Page extract -
************

Forgive me, Mother, for forgetting.
Sister, this is the tragedy we’ve all grown up with. The tragedy that is the loss of the Sacred Female. Our society neither respects nor reveres womanhood. It’s easy to become numb to this fact from the very ordinariness of it.
When we forget to honor our mothers, we forget to honor ourselves as women.
I remember walking through a mall where my husband and I lived in Honolulu, Hawaii, a couple of months after I gave birth to our first child. My baby was sleeping in the carrier, his head resting against my heart. I stopped for a moment and looked around at all the people. Young, old, fat, skinny, dark, light. And I thought: every single one of these came from a woman. I felt a reverence that seemed ancient rush over me, like the breath of some long forgotten Goddess.
For every human, living or dead, there is a womb. There is a Mother. There is a woman.
Sister, if we can begin to honor the life-giving powers of our mothers and ourselves, we slowly begin to open our eyes to the possibility of the Sacred Female. The possibility that our Mother (however imperfect) was one and that we are, too.
Recognizing the life-giving abilities of womanhood is a starting point. It is not our whole story. Sacred Womanhood, in its depth and beauty, is something we will explore together as we travel this path, and She (me, you) is so many things. Most importantly, she is woman as wholeness. She is the woman who does not have to choose. She is both life-giving and death-wielding, both intellect and emotion, both soul and body, both ancient and brand new.
The Sacred Female (or Sacred She, as I like to call her) has been lost for millennia now, and her story is almost forgotten. But she has left traces for us to discover. Read scientists like Riane Eisler and Marija Gimbutas and you will begin to remember.
Her forgotten presence speaks to us through Goddess figurines, 30.000 years old, appearing from the Earth. Through temple entrances in the shape of labia and temples in the shape of wombs. Through the use of the cowrie shells, reminiscent of female genitalia, as sacred objects.
We were sacred once and we will be sacred again.

************

Stored data entries -
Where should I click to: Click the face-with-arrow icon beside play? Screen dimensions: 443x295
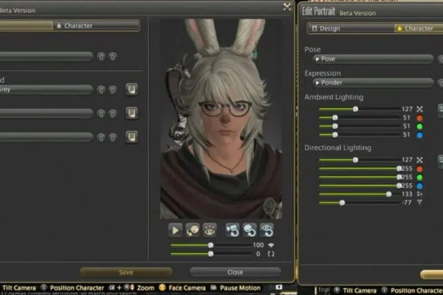[193, 230]
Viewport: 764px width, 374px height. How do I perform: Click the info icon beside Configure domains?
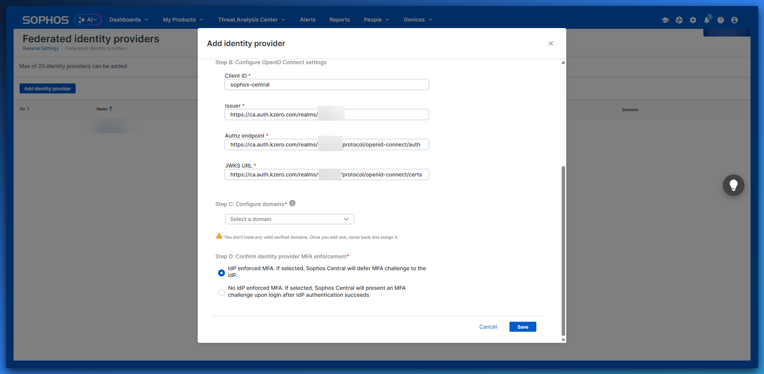[292, 203]
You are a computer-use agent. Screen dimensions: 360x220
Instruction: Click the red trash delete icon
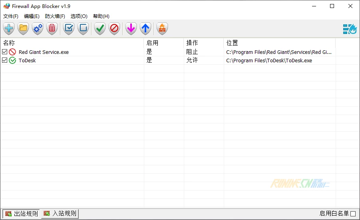pyautogui.click(x=52, y=28)
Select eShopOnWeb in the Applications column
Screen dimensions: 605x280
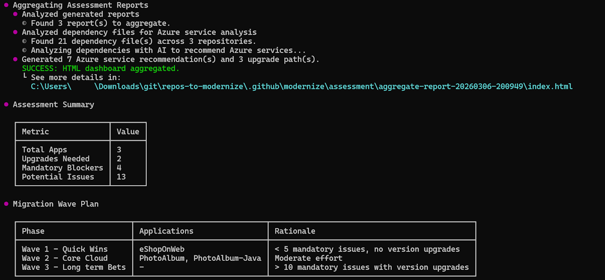pos(162,249)

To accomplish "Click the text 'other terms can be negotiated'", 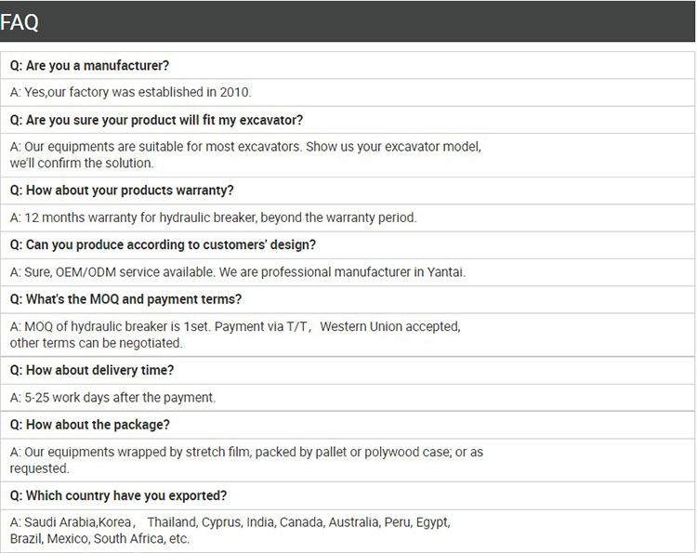I will [x=96, y=343].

************

Brief -
Condense the paragraph of the Sacred Female essay that begins "I remember walking through a mall" into a shorter version that keeps its main facts. The lines are separate material and are unrelated to the Sacred Female essay.

Solution to this exercise -
A couple of months after the birth of a first child, the narrator walked through a mall in Honolulu, Hawaii, with the baby asleep in a carrier. Looking at people of every age, size and complexion, the narrator realized that each of them came from a woman and felt an ancient reverence, like the breath of a long-forgotten Goddess.